Required actions:
A) In the wedding-weekend post, what activities did the guys have on their bachelor party night?
B) Reproduce the part of the wedding-weekend post that starts at "He ended up" and ends at "to that part.".

Text under study:
📝 AITA for calling my husband selfish for almost bailing on my sister’s wedding weekend while we were literally already in the car?

By Difficult-Worry9414 • Score: 2 • April 21, 2025 11:47 PM


My husband (31M) and I (29F) have been married for less than a year, and this past weekend was my sister’s wedding — full “destination wedding but just barely” vibes. It was a whole Friday-to-Monday situation with spa days, outings, family chaos, and at least three kinds of group chat drama.

I thought everything was on track — bags packed, playlists cued, snacks acquired. Then we get in the car and he hits me with: “I think I might pretend to be sick and not go.” Oh? Are we twelve?

To be fair, he didn’t follow through. He came. But I told him straight up in that moment that trying to drop out as we’re pulling out of the driveway was selfish. Because let’s be real — if he stayed home, I’d be left alone for the entire weekend with my unpredictable family, playing PR manager, therapist, and human buffer. And I didn’t sign up for that solo.

He ended up going, but Friday’s vibe? Icy. He was clearly not having a good time. Said he felt excluded — and I do get that. Most of the weekend was gender-divided: the women had spa days, nails, hair, etc., and the guys had a bachelor party night with arcade games, laser tag, and D&D (aka, my husband’s ideal Friday night). But he wasn’t invited to that part.

And yes, I do know why.

My sister and her now-husband are the kind of people who tell white lies like it’s a sport. My husband? Olympic-level honesty. He can’t lie, won’t lie, and doesn’t understand why anyone else would.

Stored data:
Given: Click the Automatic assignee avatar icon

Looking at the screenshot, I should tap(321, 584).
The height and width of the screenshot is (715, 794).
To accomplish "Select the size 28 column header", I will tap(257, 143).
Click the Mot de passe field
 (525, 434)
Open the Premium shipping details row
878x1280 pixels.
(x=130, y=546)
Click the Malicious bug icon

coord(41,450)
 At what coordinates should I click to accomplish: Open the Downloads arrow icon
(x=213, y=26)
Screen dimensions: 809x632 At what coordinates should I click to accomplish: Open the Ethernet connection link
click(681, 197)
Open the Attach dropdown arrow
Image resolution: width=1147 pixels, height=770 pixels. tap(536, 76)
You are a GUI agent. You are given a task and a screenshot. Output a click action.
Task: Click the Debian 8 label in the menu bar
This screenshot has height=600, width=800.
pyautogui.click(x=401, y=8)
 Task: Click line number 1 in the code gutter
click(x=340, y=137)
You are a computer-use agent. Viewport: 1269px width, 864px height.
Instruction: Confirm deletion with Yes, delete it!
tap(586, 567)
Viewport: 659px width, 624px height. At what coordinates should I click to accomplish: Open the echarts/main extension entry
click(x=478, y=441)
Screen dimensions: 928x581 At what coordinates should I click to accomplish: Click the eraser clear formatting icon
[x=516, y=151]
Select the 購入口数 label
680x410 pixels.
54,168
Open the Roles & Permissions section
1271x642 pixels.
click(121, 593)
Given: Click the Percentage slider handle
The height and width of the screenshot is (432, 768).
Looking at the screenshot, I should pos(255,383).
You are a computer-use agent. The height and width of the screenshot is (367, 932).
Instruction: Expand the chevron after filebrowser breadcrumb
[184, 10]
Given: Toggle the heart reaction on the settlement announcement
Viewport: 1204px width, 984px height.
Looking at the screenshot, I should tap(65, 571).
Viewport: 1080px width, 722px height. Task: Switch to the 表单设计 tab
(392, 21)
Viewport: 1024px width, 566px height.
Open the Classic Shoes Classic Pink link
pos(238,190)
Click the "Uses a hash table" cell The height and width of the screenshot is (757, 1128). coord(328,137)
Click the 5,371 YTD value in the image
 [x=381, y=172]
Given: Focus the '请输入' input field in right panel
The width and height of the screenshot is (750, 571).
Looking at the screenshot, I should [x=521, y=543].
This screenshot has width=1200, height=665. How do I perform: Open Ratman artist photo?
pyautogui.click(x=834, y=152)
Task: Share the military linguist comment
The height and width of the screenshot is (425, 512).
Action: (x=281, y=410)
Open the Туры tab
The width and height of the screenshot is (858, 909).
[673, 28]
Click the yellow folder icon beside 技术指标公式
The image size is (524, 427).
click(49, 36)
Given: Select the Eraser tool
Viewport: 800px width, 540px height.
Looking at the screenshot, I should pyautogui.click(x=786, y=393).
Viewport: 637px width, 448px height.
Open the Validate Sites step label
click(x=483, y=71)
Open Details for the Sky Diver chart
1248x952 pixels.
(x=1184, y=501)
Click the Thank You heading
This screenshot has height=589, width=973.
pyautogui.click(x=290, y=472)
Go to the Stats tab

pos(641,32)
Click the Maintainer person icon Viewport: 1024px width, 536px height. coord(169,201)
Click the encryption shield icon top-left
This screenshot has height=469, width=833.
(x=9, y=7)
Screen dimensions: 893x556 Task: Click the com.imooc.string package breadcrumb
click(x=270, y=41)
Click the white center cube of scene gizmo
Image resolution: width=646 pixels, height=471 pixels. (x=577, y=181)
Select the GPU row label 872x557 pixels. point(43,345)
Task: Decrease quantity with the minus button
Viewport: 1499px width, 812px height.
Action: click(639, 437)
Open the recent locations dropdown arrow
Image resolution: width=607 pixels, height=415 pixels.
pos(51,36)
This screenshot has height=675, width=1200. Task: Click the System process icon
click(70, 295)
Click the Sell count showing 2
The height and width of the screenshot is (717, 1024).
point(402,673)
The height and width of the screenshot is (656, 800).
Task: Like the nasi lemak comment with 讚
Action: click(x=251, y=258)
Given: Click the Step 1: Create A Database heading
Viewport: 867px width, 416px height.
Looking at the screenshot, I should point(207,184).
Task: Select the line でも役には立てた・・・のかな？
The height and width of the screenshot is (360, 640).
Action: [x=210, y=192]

Answers for the tasks:
A) Arcade games, laser tag, and D&D.

B)
He ended up going, but Friday’s vibe? Icy. He was clearly not having a good time. Said he felt excluded — and I do get that. Most of the weekend was gender-divided: the women had spa days, nails, hair, etc., and the guys had a bachelor party night with arcade games, laser tag, and D&D (aka, my husband’s ideal Friday night). But he wasn’t invited to that part.